Just. These things are not all the same. They shouldn't be treated as the same, and they especially should not be treated as the same at the expense of erasing international fandoms that have influenced some of these works just as much, if not more, as other items on this list. For god sakes, THE MAGNIFICENT SEVEN IS ON THIS LIST as if it has more in common with Red Dwarf and The Goonies than with Akira Kurosawa djklfajs;dl. I mean, really? Am I the only one really troubled by this?
I get labeled a "militant slash fan" a lot, and one of the reasons that label rankles with me, in addition to the
reasons I've described elsewhere, is that it *does* ignore the reality of that very specific history of "migratory" slash fans-and it's not even a disreputable history, just a history of how Western slash fandom got passed down through generations to the point where it proliferated easily around the internet the way it does today. And it ignores the fact that those slash fandoms did not, do not, never have applied to everyone. I came into fandom by way of literary fandoms: Jane Austen, Georgette Heyer, and Harry Potter--with a random bout of Kevin Spacey fandom in-between. (And really, Harry Potter fandom was so unlike *any* slash fandom I have ever been in, ever) Years and years later, I eventually wandered into 3 anime fandoms and multiple Asian pop fandoms, mainly by way of following my own intellectual curiosity in part, and my friends in part.
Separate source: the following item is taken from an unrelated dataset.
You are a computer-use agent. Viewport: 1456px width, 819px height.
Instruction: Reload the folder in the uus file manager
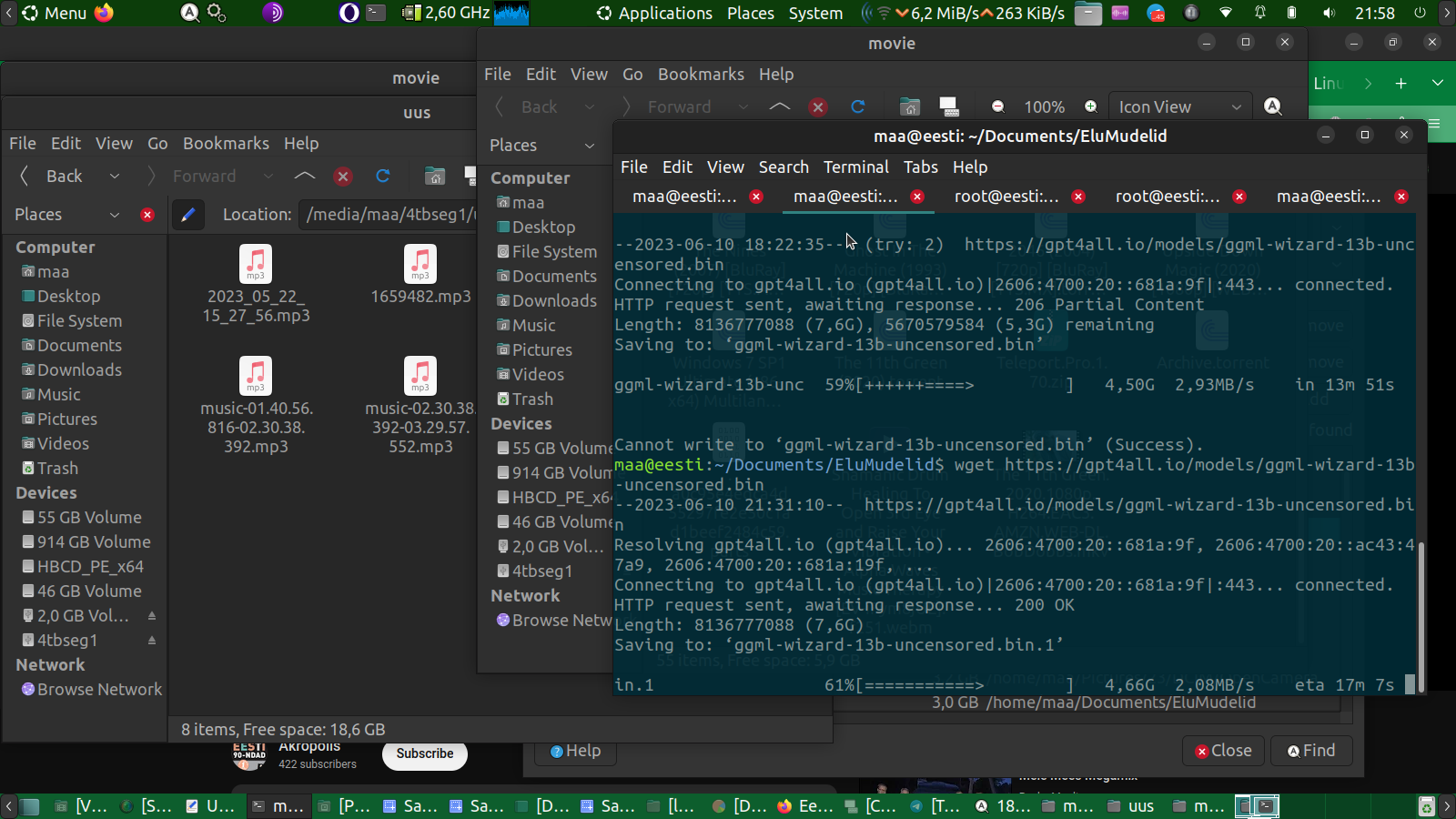(383, 177)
This is nothing like the pattern that i'm describing regarding the entity that, IMO, should rightfully be called "western media slash fandom." And I hate, hate, that the fact that after having this very erratic fandom-joining pattern that doesn't line up with any tradition I know of, I am so often getting lumped in with "western media slash fandom" because I have landed at long last in Inception fandom,
which is itself an anomaly.
But even more than my personal history/experience, and even more than any connection to the concept of migratory slash fandom, it makes me cringe and wince and feel awful in a way that I can't articulate to see SOME of my fandoms make this very arbitrary list while others get left off. If you asked me why Pride and Prejudice is worthy of being considered "Western media" moreso than Homestuck, with its vast amount of cultural overlap and broad international reach, I honestly would be at a loss. Or why Dresden Files, which certainly falls into the tradition of popular slash fandoms this video seems to be targeting, isn't mentioned? No clue.
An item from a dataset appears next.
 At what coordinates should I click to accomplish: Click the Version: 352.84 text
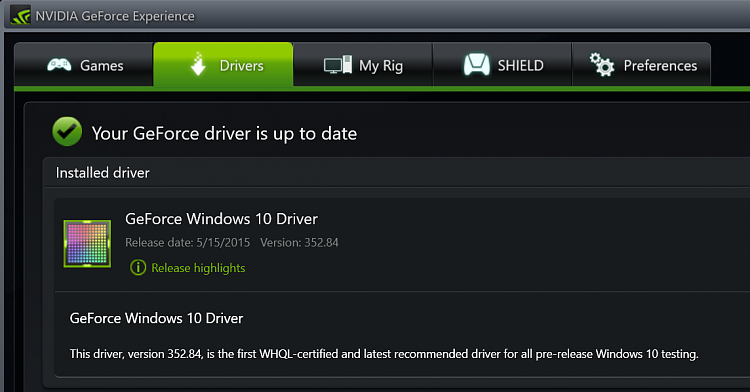point(299,242)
And then there's the fact that my beloved Hikaru no Go, which has at its center themes of internationality and cultural crossovers and being united by our shared passion, on a scale that does not stop at national borders but which literally unites us around the globe, is not on this list because it's not "Western."
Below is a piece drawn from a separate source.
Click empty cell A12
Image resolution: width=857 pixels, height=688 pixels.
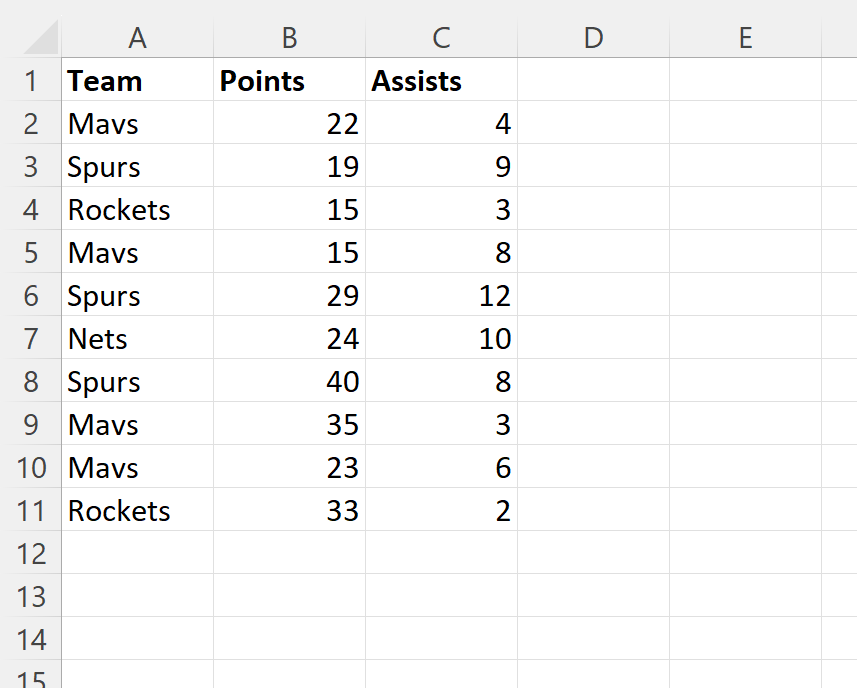tap(138, 553)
That stings. Just a little. Okay, it stings a lot.
Mostly, it just makes me wonder why? And that's why I think this exercise is ultimately pointless. Because, let's face it, with the fucking AO3 resisting internationalization at every turn, with manga/manhua/manhwa fans fighting even to have their genres recognized as distinct and separate from each other, with the OTW not even standardizing UTC as its official time zone, with Us and Sherlock and the
Pixiv vs Tumblr art appropriation backlash, how many fucking more displays of appropriation/erasure and divisiveness between Western/International fandoms do we need right now?
I wrote an
article the other day on the Jannoskians. None of you have heard of it, but it's a HUGE fandom, and the boys behind it might just be the next One Direction. That fandom? Australian. Where does that fit on the international map?
Trying to draw lines around what is and isn't "western media" just leaves us unable to understand how vibrant and cross-cultural fandom actually is.
And I think that's such a huge shame. It saddens me so much.